Enfim - gosto. E não estou sozinha, porque ouvi dizer que há outra pessoa neste mundo que também gosta muito destes rapazes, e que por acaso até se chama Barack Obama, toma-toma.
Nunca tenho saudades nenhumas de Portugal, mas confesso que o teclado com acentos já começáva a fazêr fálta. Múíta fálta.

terça-feira, 8 de setembro de 2009

Historia do olho


Continuo sem acentos - aviso a navegacao.

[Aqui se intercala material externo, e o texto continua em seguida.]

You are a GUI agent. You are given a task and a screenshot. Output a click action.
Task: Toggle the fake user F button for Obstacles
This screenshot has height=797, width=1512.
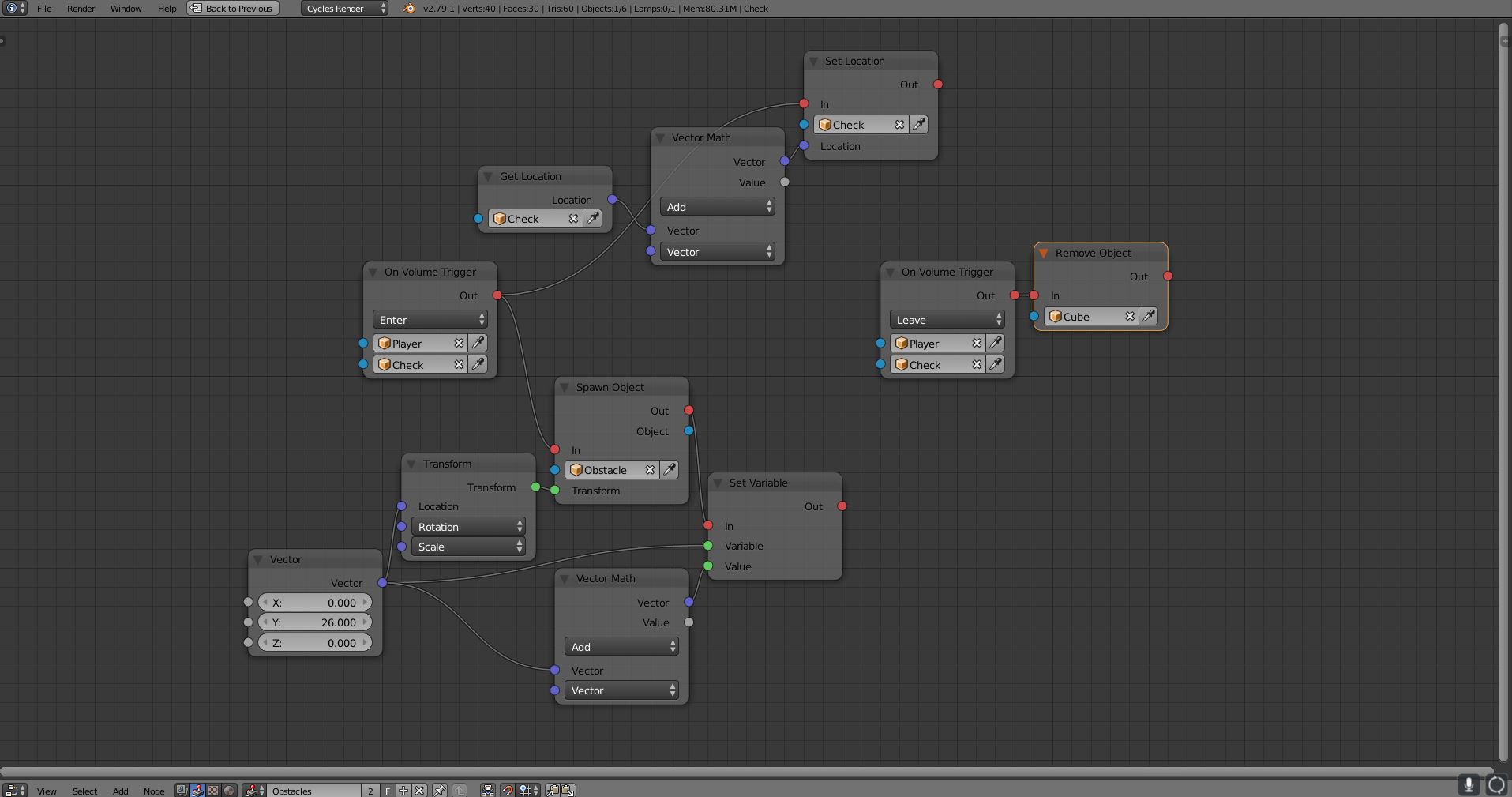(387, 790)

O meu pai diz que ha duas maneiras de se ver um filme: com os olhos da cara ou com o olho do cu (o meu pai inventou esta teoria quando eu lhe disse que nao tinha gostado de um filme que ele, por acaso, tinha apreciado muito. E claro que, segundo ele, quem nao tinha visto o filme com os olhos da cara era eu). Adiante. Aquilo que o meu pai diz dos filmes tambem se aplica aos livros, que podem ser lidos com os olhos da cara ou com o do traseiro (sejamos um tanto ou quanto delicados relativamente a designacao de determinadas partes da anatomia humana que, por muito alivio que possam trazer, arriscam igualmente alguma deselegancia). Por exemplo, um livro que eu adoro, adoro, adoro e li repetidas vezes e Rebecca, de Daphne du Maurier. Na edicao inglesa, pode ler-se na afterword de Sally Beauman:
Rebecca, from the time of first publication, has been woefully and wilfully underestimated. It has been dismissed as a gothic romance, as "women's fiction" - with such prejudicial terms giving clues as to why the novel has been so unthinkingly misinterpreted. Re-examination of this strange, angry and prescient novel is long overdue.

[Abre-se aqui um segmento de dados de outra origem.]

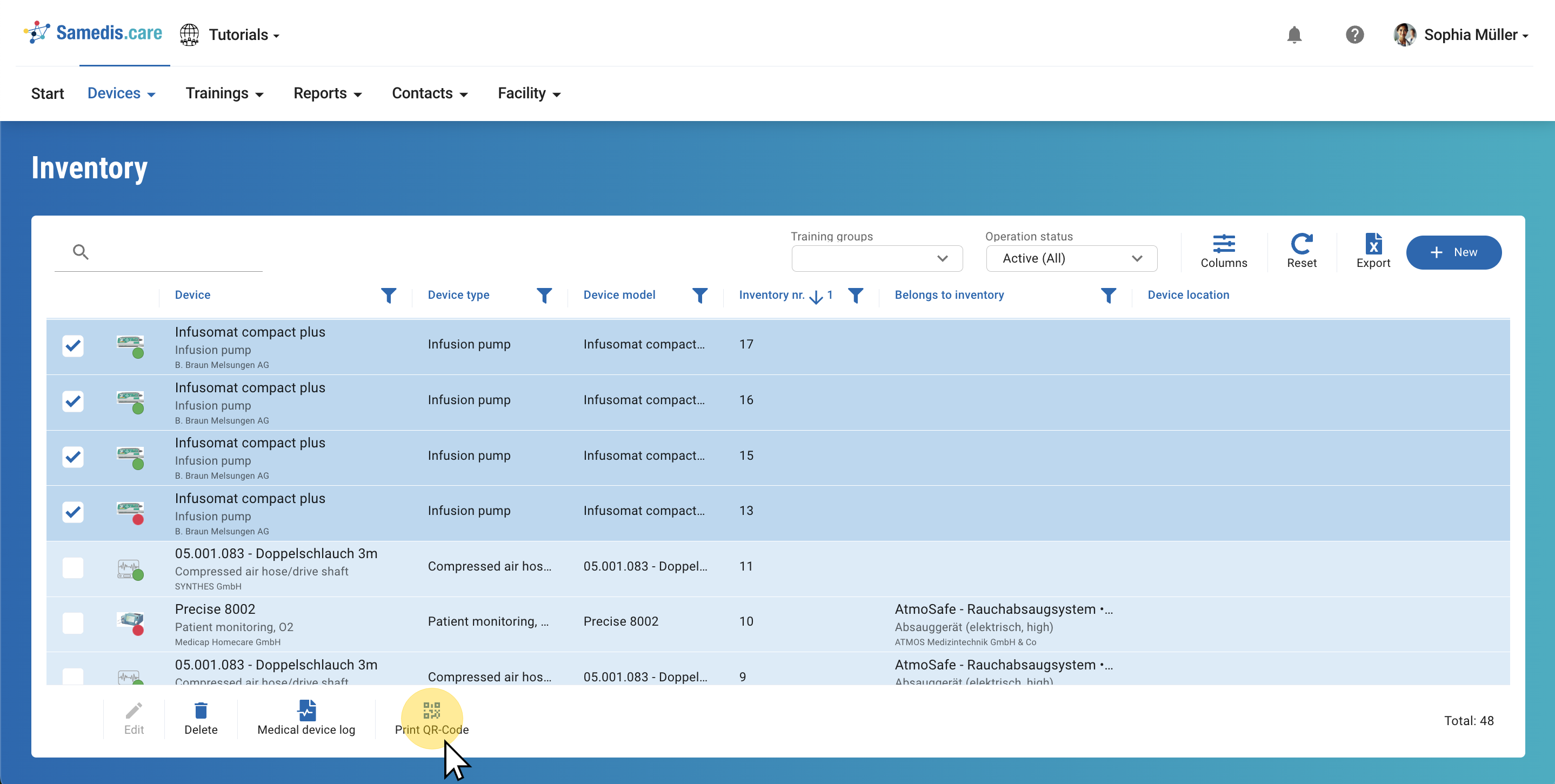
Task: Uncheck Infusomat row with inventory 17
Action: click(x=73, y=346)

Eu propria, numa primeira e superficial leitura de Rebecca, pensei tambem tratar-se de um pequeno romance-pipoca, ainda que muitissimo atraente. Talvez por ser um livro tao facil de ler, e este e um erro que, quanto a mim, se comete amiude - quando algo e facil de ler, o leitor mais intelectualoide e inseguro, que usa o olhinho do rabiosque quando deveria usar os dois que tem na cara, torce o nariz. E mais compensador ler Wasteland e perceber alguma coisa daquilo, a todos os niveis (socialmente, fica melhor poder anunciar publicamente que lemos TS Eliot, ao inves de Daphne du Maurier).
Longe de mim querer comparar Rebecca e Wasteland. O que afirmo e que ambos sao igualmente bons, em patamares diferentes. Nao se deve ter medo daquilo que e facil, ou banal. Um livro facil nao tem de ser mau, um livro dificil nao e necessariamente bom (se a leitura se tornar impossivel, o livro sera ate, pura e simplesmente, mau). Ainda recentemente vi uma exposicao de Jeff Koons (vide foto), onde se informava o espectador que o "artista" gostava de obrigar as pessoas a reflectir sobre a arte e sobre o preconceito que o mundo artistico dissemina em relacao a fruicao daquilo que e banal. O que e banal esta mal.
Nem sempre. O facil, o banal, a simplicidade, podem encerrar tanta beleza como a sofisticacao e a complexidade do que e dificil. Apenas temos de usar os olhos da cara mais do que o do cu, como diz o meu pai, que tem sempre muita razao. A arte e como o sol, quando nasce e para todos.